Please make sure that all items are clean and do not pose any hazard to your child’s safety.

Once you have collected your resources, introduce them to your child and sit back to see where their imagination takes them! They may also want you to get involved in their games or would like to introduce other recourse to their play, such as a mug tree to hang the curtain hooks on or their playdough utensils to their water play.

Your child should be given access to their loose parts to play and incorporate within their activities whenever they want. You can store them in baskets or provide your child with a lunch box or something with sections, so they can decide how they want to sort the parts into compartments.

What are the benefits of Loose Part Play?

There are so many benefits to providing open ended loose part resources to your little one. Loose parts resources help you to build an environment full of interesting objects to support your child’s creativity and invention. Due to the infinite variations of play that your child can come up with, this means they will always have an interest in loose parts play. The ability to move, modify or mould their play as well as the materials to meet their individual requirements, means resources are adaptable to all ages and stages of development.

Likewise, it is impossible to use a loose part in the ‘wrong’ way so your child will not experience a sense of failure for not meeting a required outcome – because there isn’t one! And the reverse also applies, your little one can experience a huge sense of personal achievement for reaching the goals of their play, as well as gain the thrill and achievement of discovery and experimentation.

At Kiddi Caru Day Nurseries Group, all our resources supplied to the children in our care are acquired and provided to support the learning outcomes of the Early Years Foundation Stage. Here’s how loose parts meet each of the seven areas of learning:

Personal, Social and Emotional Development – Independent play, making choices about what and how to play, sharing resources, playing alongside others.

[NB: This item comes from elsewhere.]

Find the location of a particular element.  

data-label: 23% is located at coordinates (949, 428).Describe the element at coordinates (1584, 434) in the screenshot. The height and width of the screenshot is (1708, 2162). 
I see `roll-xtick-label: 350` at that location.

Physical Development – Fine and gross motor skills, learning how to lift and carry.

Communication and Language – Speaking with other children during shared play, new language and vocabulary.

Mathematics – Concepts such as shape, size, sequencing, sorting, counting, combining and measuring.

Literacy – Mark making and storytelling narratives during play.

Understanding the World – Using loose parts during role play; stones in the kitchen, wooden blocks as cars, testing ideas and theories.

Expressive Arts and Media – Opportunity to explore media and materials, application of loose parts for creativity and art.